* [ENTRIES SUPPLIED]:
******

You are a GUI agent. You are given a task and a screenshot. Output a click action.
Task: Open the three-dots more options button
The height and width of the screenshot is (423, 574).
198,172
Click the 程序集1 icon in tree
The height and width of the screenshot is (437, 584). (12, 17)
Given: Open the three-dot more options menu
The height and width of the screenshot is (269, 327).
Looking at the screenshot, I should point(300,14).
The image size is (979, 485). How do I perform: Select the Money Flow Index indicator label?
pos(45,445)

******

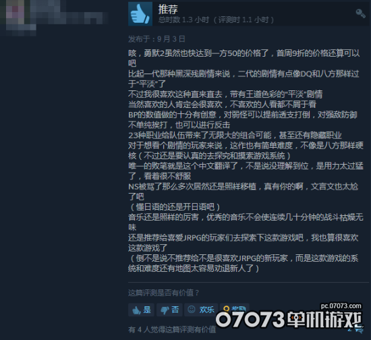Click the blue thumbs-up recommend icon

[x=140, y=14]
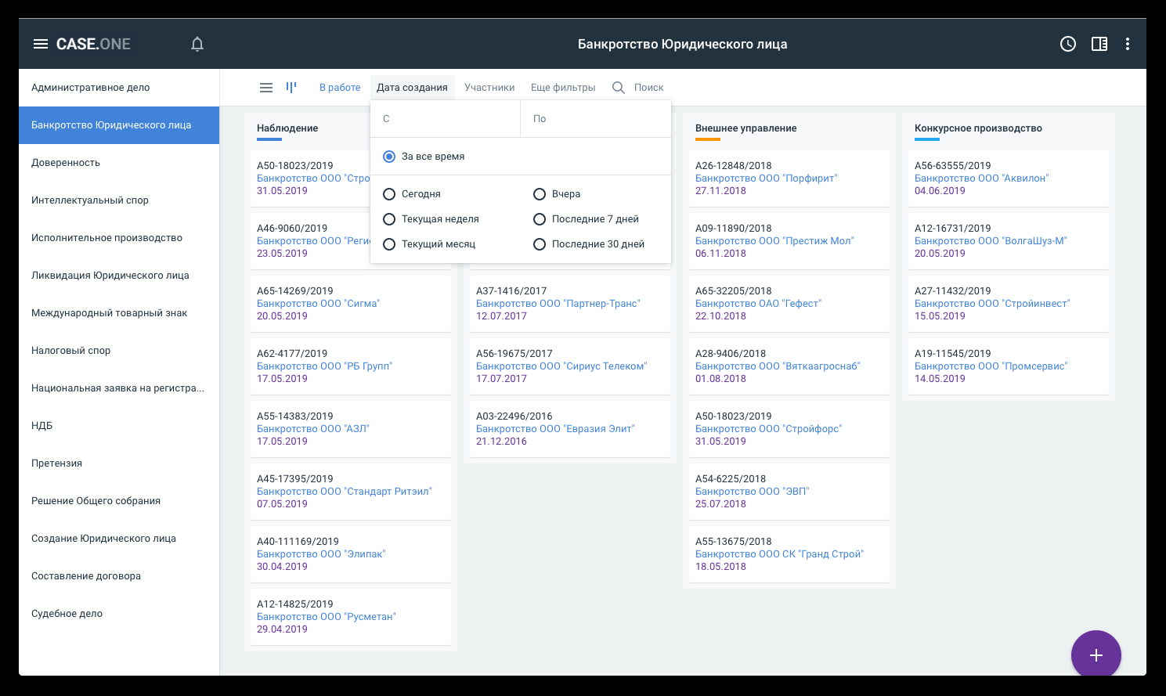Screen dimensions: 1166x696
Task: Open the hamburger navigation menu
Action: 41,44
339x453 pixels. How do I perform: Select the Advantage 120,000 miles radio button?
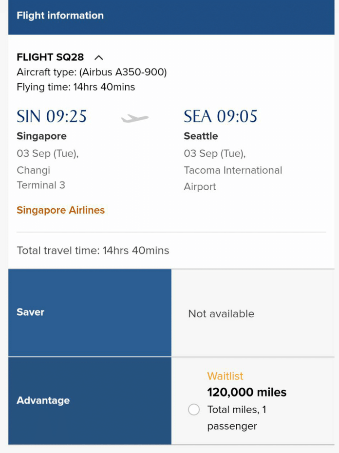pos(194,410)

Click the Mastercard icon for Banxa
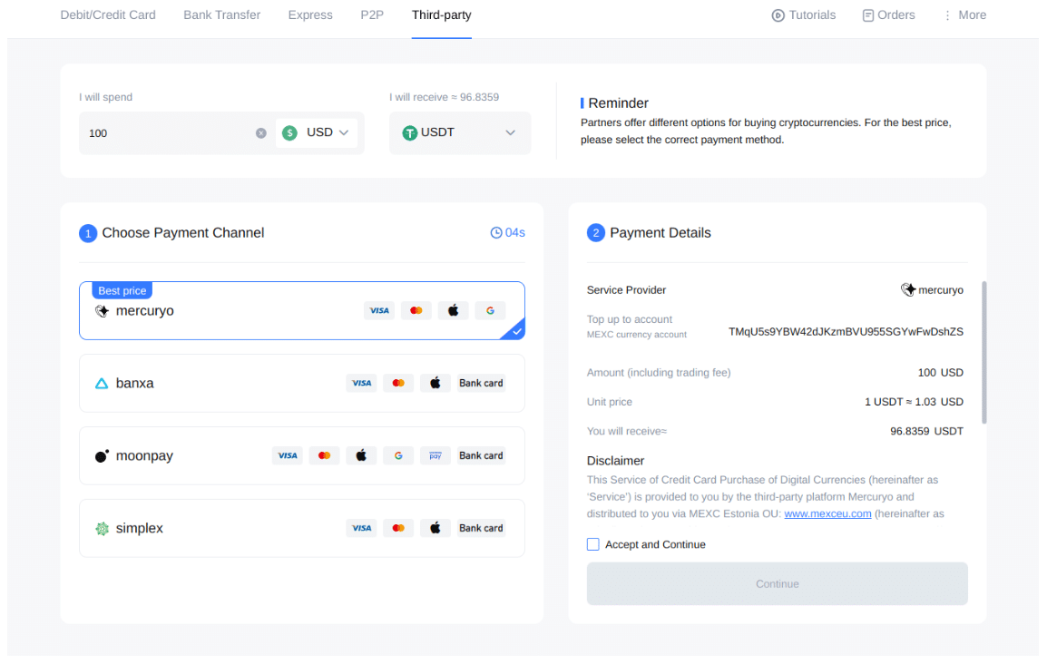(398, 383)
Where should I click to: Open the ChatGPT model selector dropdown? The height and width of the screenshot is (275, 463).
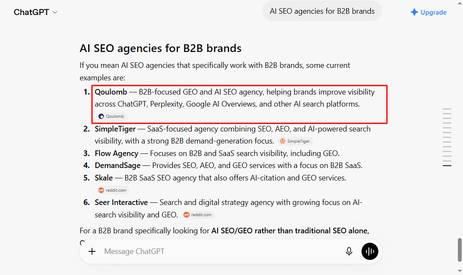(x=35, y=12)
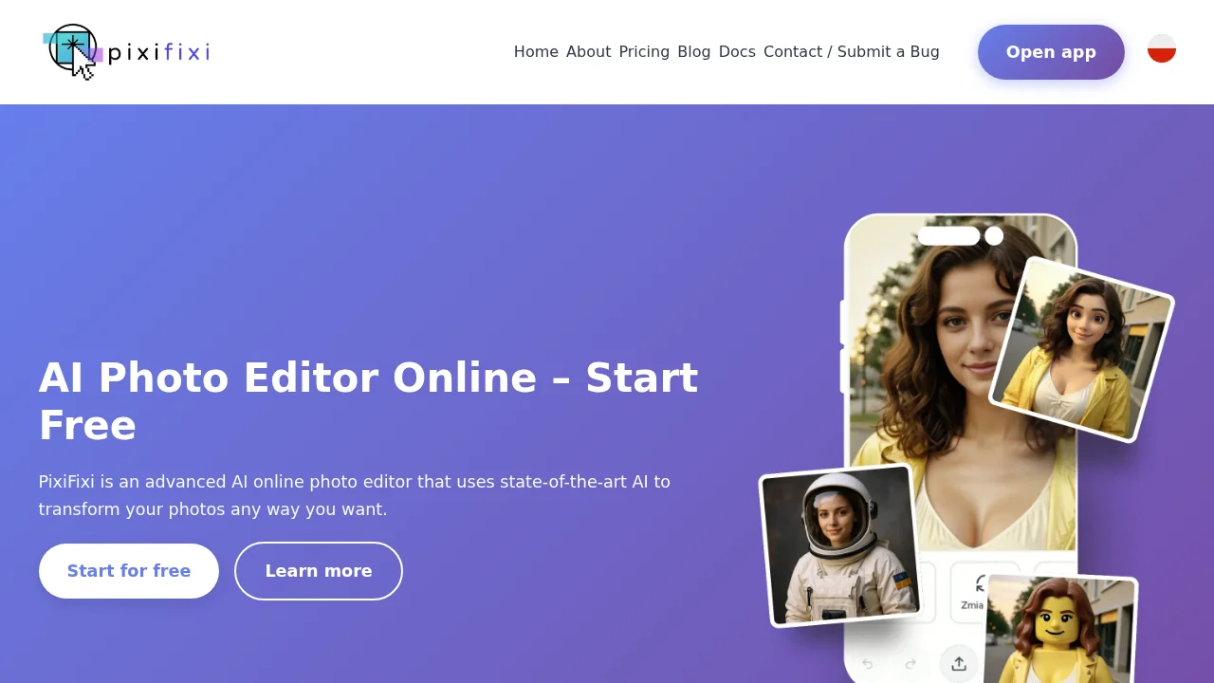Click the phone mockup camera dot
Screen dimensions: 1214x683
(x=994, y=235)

******

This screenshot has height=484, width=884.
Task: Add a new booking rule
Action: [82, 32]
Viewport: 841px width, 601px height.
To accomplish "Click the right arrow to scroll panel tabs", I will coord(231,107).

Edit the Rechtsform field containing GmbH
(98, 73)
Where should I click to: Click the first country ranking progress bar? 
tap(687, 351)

******

* [AIM OF THE EXERCISE]:
Filter the listing above by the word "three"; copy each line that passes.

* [RESULT BELOW]:
Task: Open the three-dots more options button
Given: Open the three-dot more options menu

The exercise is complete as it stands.